The CDC is preparing a new avian influenza vaccine candidate after an analysis found that a mutated strain from the ongoing outbreak in China isn't vulnerable to existing vaccines.
Through a globally shared database, the CDC found that viruses in the most recent H7N9 epidemic in China have split into two genetic lineages, the Yangtze River Delta and the Pearl River Delta, the agency reports in its Morbidity and Mortality Weekly Report. The National Health and Family Planning Commission of China (NHFPC) reported to the World Health Organization a record-high 304 cases of human H7N9 infection between Jan. 19 and Feb. 14.
Based on these new findings, experts from the WHO have recommended (PDF) that two additional H7N9 candidates be developed: one derived from a highly pathogenic virus discovered in China’s Guangdong Province and another one from a low pathogenic A/Hunan/2650/2016 virus, both within the Yangtze River Delta lineage. The CDC is currently developing a candidate based on the latter strain.
The CDC has previously worked with the WHO to develop three vaccine candidate viruses that could be used to make vaccines against the avian influenza A virus. But a preliminary antigenetic analysis found that those vaccines might not work effectively on the Yangtze lineage. What's more, about 93% of all 74 virus samples the CDC examined from this outbreak in China were from that strain.
In an interview with Infectious Disease News, Timothy M. Uyeki, M.D., a medical epidemiologist in the CDC’s Influenza Division and one of the authors of the new report, said that the bird flu viruses have a tendency to evolve.
“For pandemic planning purposes, we need to keep up with these antigenic changes and develop candidate vaccine viruses to match them,” he said, according to the publication.
This marks the fifth outbreak of the virus in China since it emerged in the country in 2013.
No H7N9 vaccine is currently available on the market, but since China has been the main battlefield against the bird flu, it is also playing a big role in the vaccine development effort. China’s FDA just approved for clinical testing four candidates developed by Beijing Tiantan Biological. The company’s biggest shareholder is state-owned Sinopharm.

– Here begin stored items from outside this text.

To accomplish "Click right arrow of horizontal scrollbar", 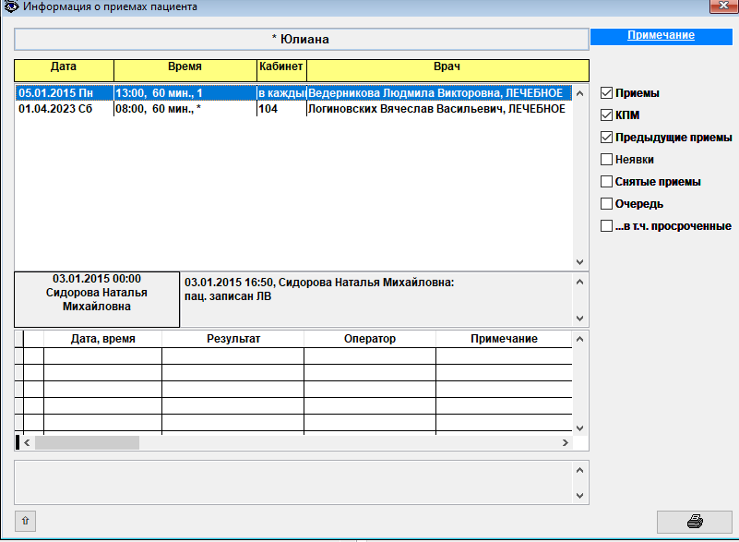I will (565, 443).
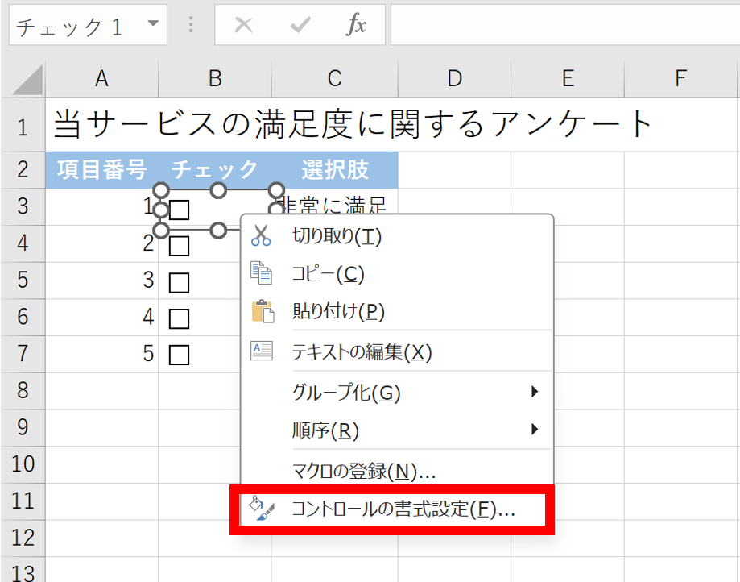
Task: Click the Edit Text icon
Action: [262, 351]
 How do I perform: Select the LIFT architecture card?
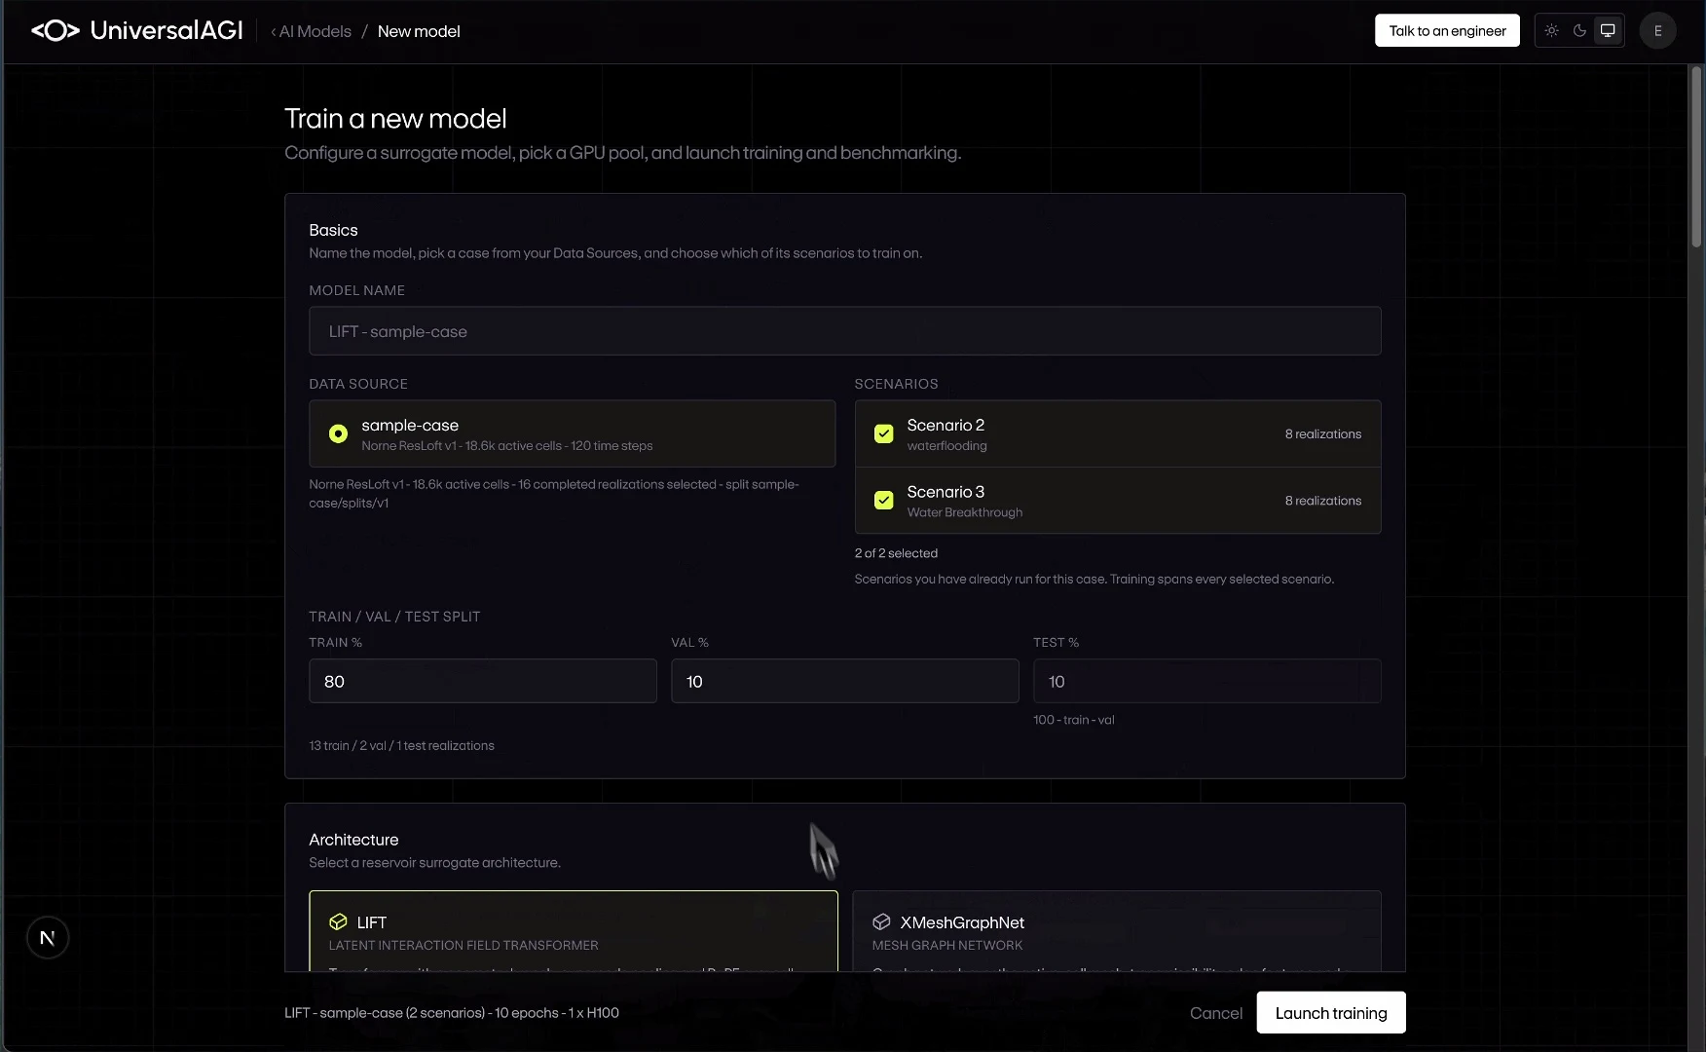574,931
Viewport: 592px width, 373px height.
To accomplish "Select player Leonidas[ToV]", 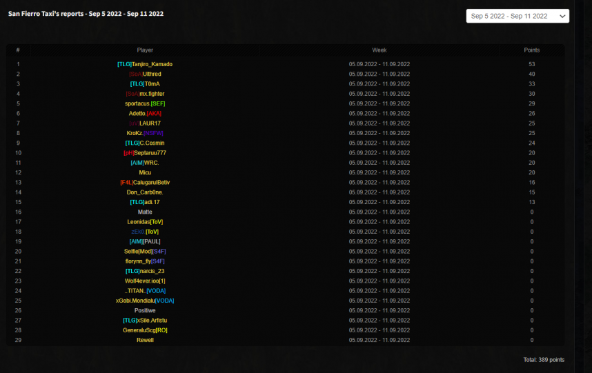I will (x=145, y=222).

In November 2015, China’s Hualan Bio became the first to start testing H7N9 vaccines on humans, and the company has already moved (Chinese) its two candidates—a split virion one and an inactivated one—into phase 2. The company was the first influenza vaccine manufacturer in China to get onto the WHO prequalification approval list.
Even though China is the most affected by the virus, the U.S. is also under threat. On Sunday, federal officials identified this year’s first outbreak of the avian flu in the U.S. among a chicken flock at a Tyson Foods-contracted farm in southern Tennessee. The Department of Agriculture has yet to determine the strain found at that farm.
Infection of the virus could trigger serious illness, including severe pneumonia. In January alone, the virus has caused 79 deaths in China, and the CDC estimated that about 40% of reported human cases so far have resulted in death.